Item position entries:
========================================
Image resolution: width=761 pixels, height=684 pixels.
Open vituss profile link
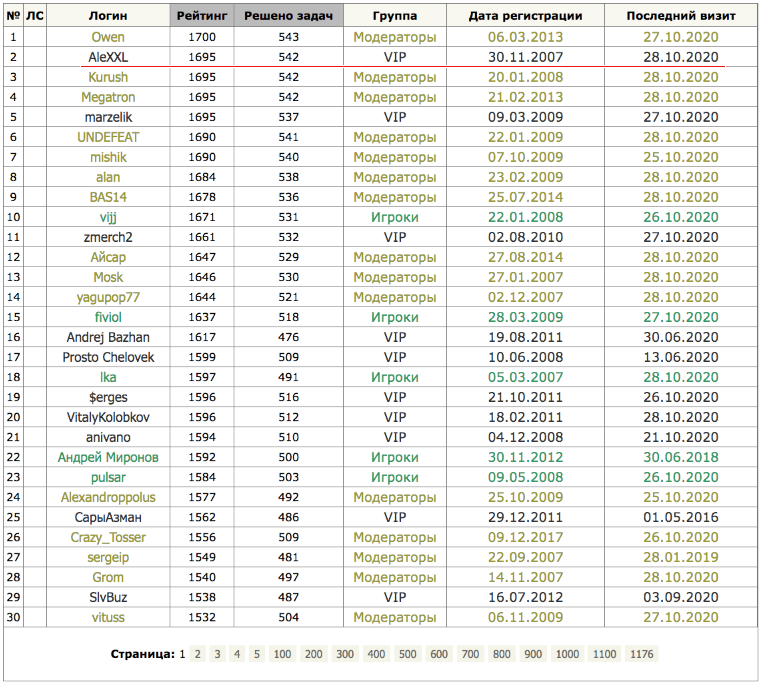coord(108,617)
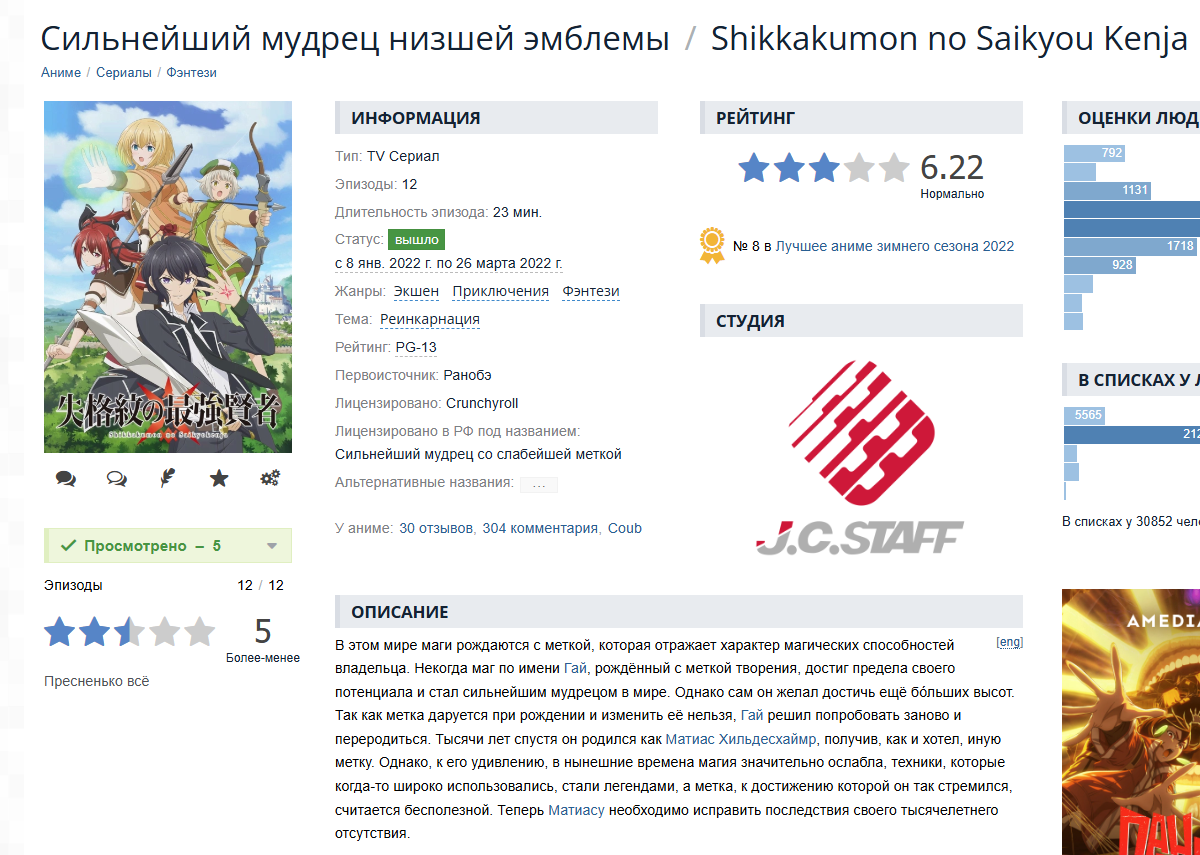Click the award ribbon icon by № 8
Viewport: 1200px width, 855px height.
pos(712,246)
========================================
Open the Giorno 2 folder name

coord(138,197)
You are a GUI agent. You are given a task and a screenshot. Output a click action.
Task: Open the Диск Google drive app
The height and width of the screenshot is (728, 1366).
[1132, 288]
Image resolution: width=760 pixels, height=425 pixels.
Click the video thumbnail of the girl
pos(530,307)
========================================
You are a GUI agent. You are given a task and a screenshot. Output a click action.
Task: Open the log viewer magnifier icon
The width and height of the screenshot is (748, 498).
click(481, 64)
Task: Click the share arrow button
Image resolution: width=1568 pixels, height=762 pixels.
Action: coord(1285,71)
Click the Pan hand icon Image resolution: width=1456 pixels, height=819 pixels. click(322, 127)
========================================
Task directions: Edit the part that opens with the line containing "Image resolution: width=761" and closes with the line containing "pos(712,246)", changing "profile link" to "profile page" and keeping everything else the same. Return only those lines, without the pictures.

Exercise output:
Image resolution: width=761 pixels, height=684 pixels.
Open vituss profile page
coord(108,617)
Click the award ribbon icon by № 8
Viewport: 1200px width, 855px height.
pos(712,246)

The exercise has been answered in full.